Defining Viral Defective Ribosomal Products: Standard and Alternative Translation Initiation Events Generate a Common Peptide from Influenza A Virus M2 and M1 mRNAs

摘要

Influenza A virus gene segment 7 encodes two proteins: the M1 protein translated from unspliced mRNA and the M2 protein produced by mRNA splicing and largely encoded by the M1 + 1 reading frame. To better understand the generation of defective ribosomal products relevant to MHC class I Ag presentation, we engineered influenza A virus gene segment 7 to encode the model H-2 K-b class I peptide ligand SIINFEKL at the M2 protein C terminus.
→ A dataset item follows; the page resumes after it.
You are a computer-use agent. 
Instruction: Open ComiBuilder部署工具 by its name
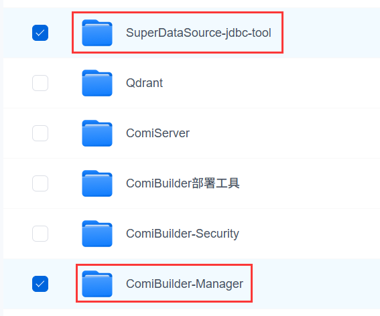183,183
Remarkably, after treating virus-infected cells with the RNA splicing inhibitor spliceostatin A to prevent M2 mRNA generation, K-b-SIINFEKL complexes were still presented on the cell surface at levels <= 60% of untreated cells. Three key findings indicate that SIINFEKL is produced by cytoplasmic translation of unspliced M1 mRNA initiating at CUG codons within the +1 reading frame: 1) synonymous mutation of CUG codons in the M2-reading frame reduced K-b-SIIN-FEKL generation; 2) K-b-SIINFEKL generation was not affected by drug-mediated inhibition of AUG-initiated M1 synthesis; and 3) K-b-SIINFEKL was generated in vitro and in vivo from mRNA synthesized in the cytoplasm by vaccinia virus, and hence cannot be spliced. These findings define a viral defective ribosomal product generated by cytoplasmic noncanonical translation and demonstrate the participation of CUG-codon-based translation initiation in pathogen immunosurveillance.